Guide to Tagging on AWS
Tagging can be one of the most useful mechanisms to understand and track resources in AWS. Often I find that organizations new to cloud treat tagging as an afterthought or are just unsure where to start. k9 Security provides a nice guide of the types of tags to include as part of a default taxonomy:
Cloud Deployment Tagging Guide
This tagging model will help you answer questions like:
- Who owns this resource? What application does it belong to?
- Who should we call when the application is broken?
- Who should pay for this resource? Which applications are driving our costs?
- Do access controls secure this resource appropriately?
- How much risk does our Cloud deployment have? Where is that risk concentrated?
- Which security improvements reduce our risk the most?
Tagging can be useful for cloud operations, finance, security, and new team members to understand your current cloud environment. Most AWS resources now support up to 50 tags.

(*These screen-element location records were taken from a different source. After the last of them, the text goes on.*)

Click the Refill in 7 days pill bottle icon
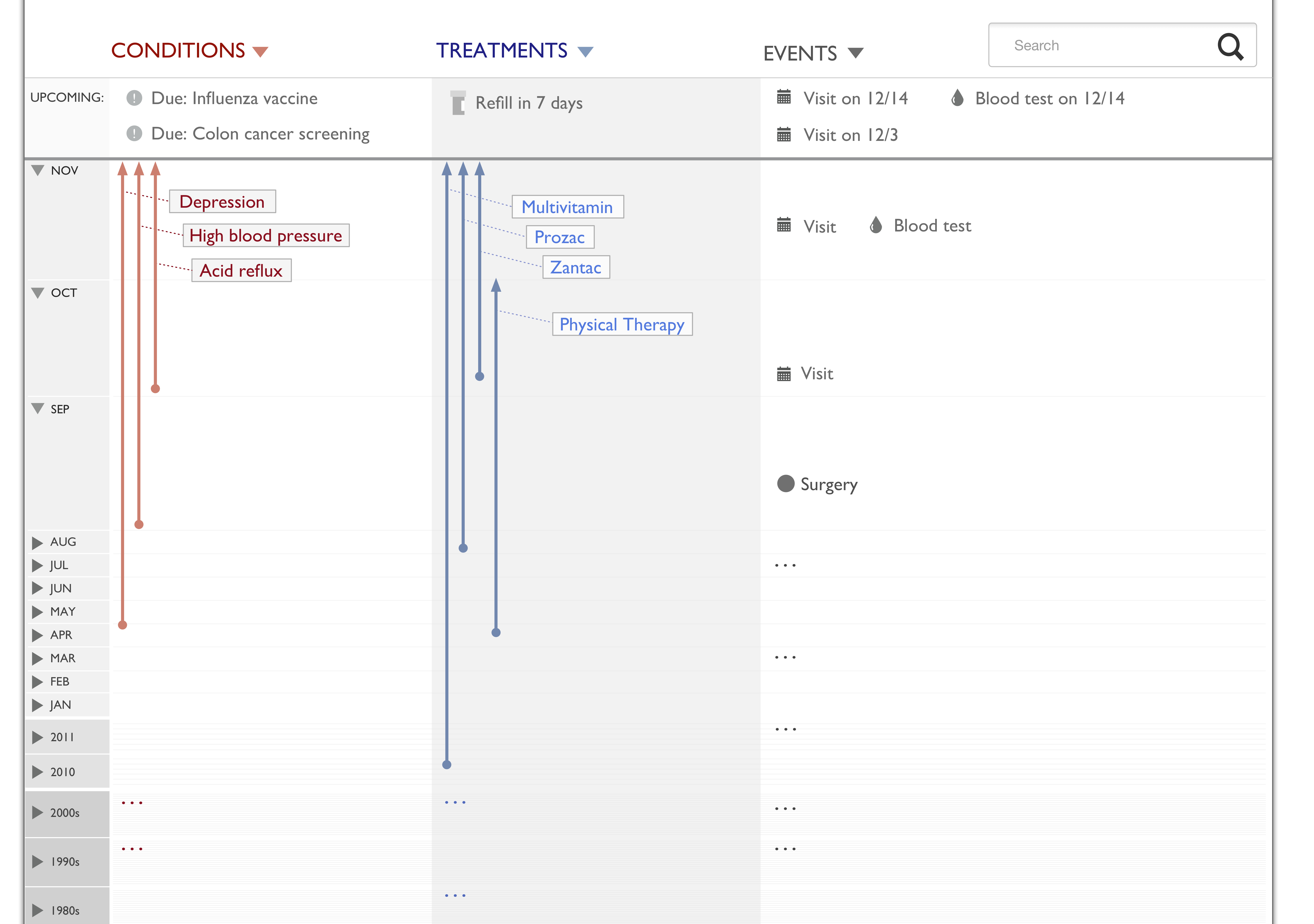This screenshot has width=1314, height=924. 458,103
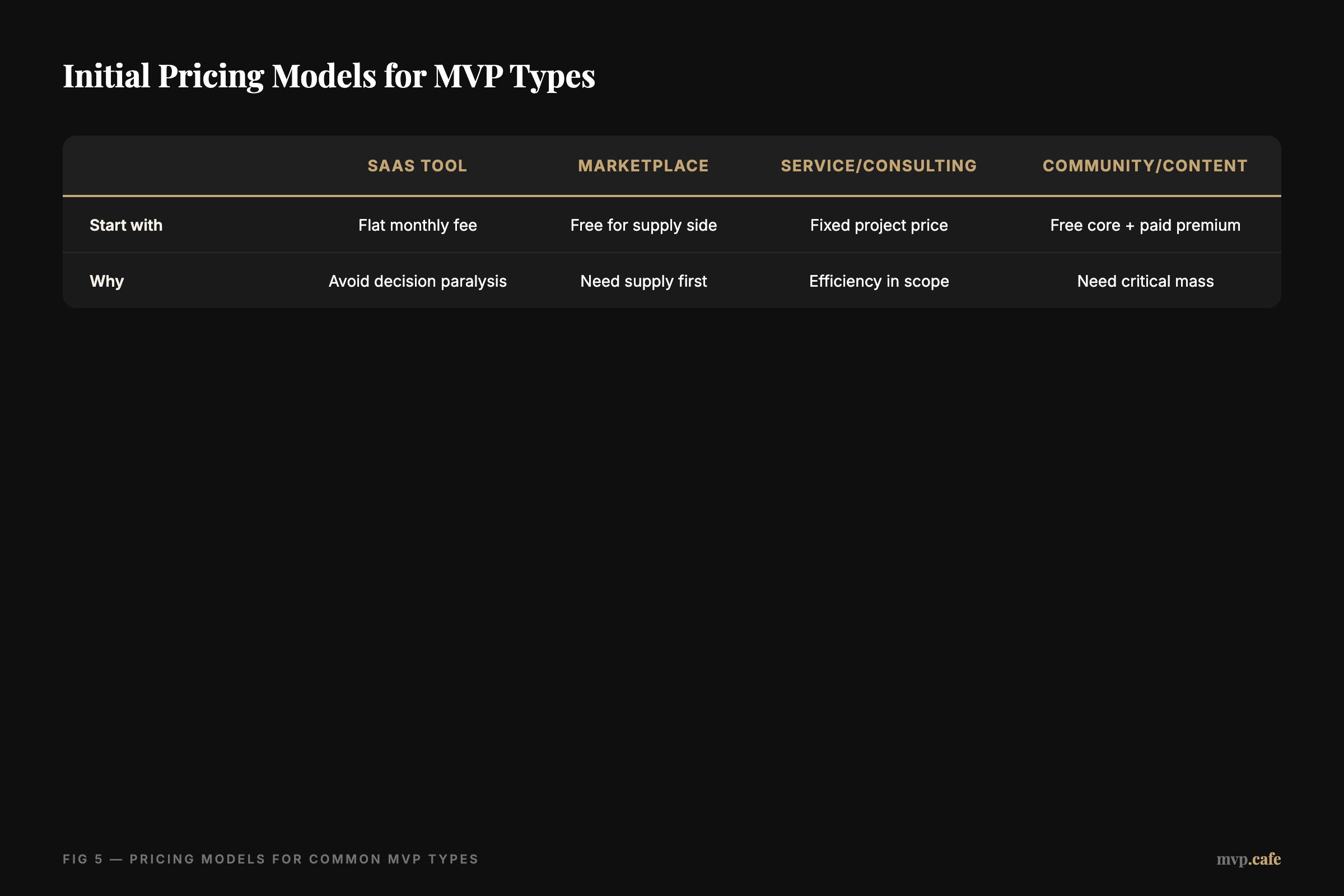Click the Need critical mass cell
1344x896 pixels.
pyautogui.click(x=1145, y=281)
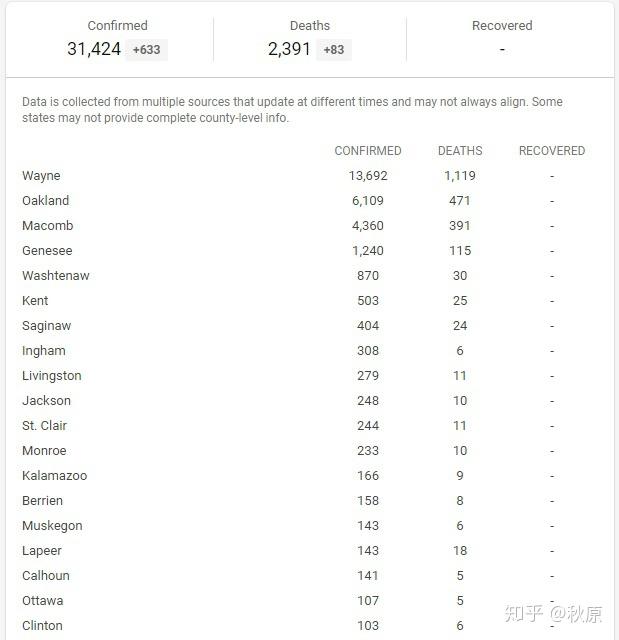Click the +83 deaths increase badge
The width and height of the screenshot is (619, 640).
(334, 50)
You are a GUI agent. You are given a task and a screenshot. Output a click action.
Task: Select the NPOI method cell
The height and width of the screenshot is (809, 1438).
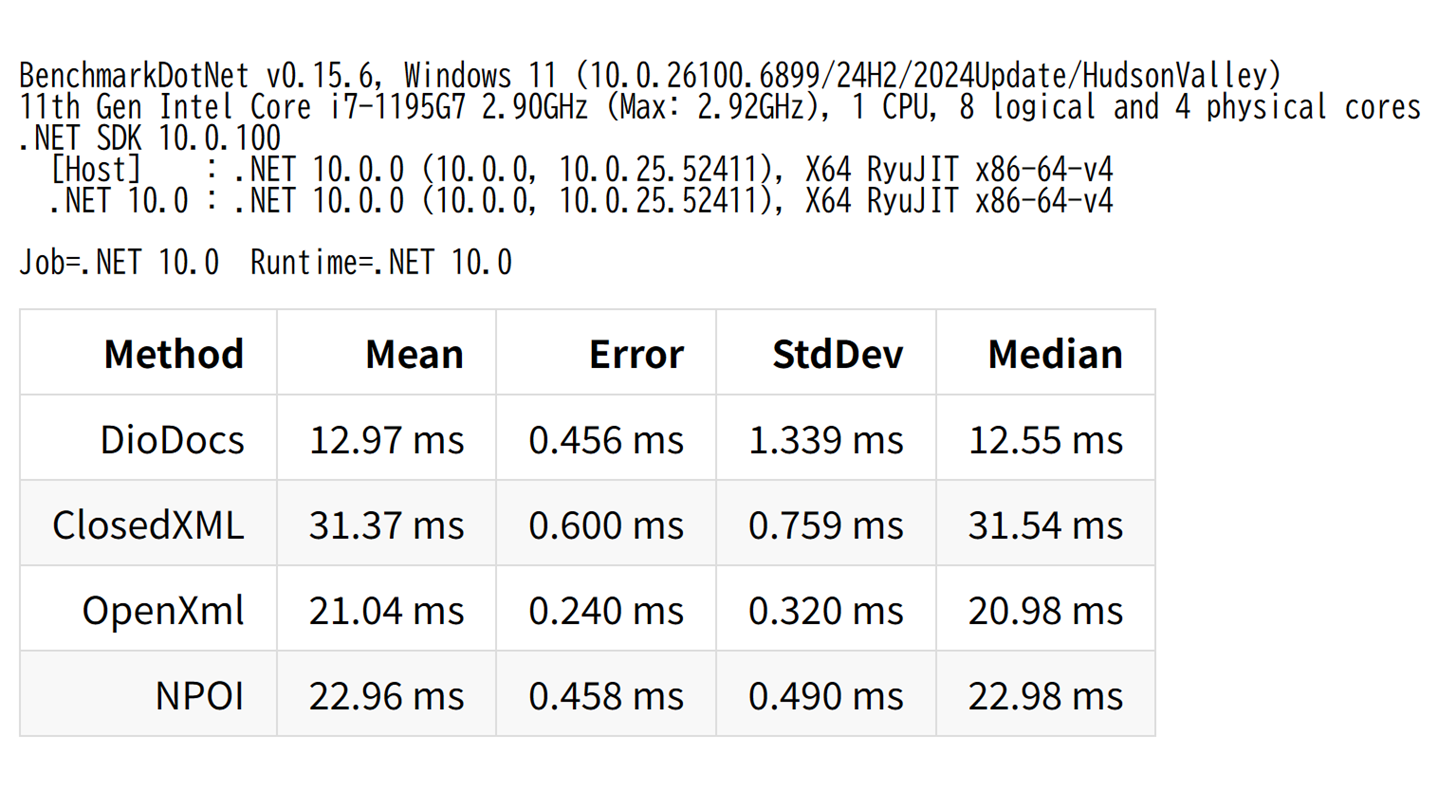199,696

Using tools like AWS Service Catalog, AWS CloudFormation, and AWS Config can help enforce use of tagging either proactively or reactively.
AWS also provides a managed Config Rule, required-tags, that checks whether resources have the set of tags required by your organization. You can also extend this capability by building your own Config Rules. What to do when a resource is not properly tagged? That is an organizational decision, but can range from notification to remediation to deletion.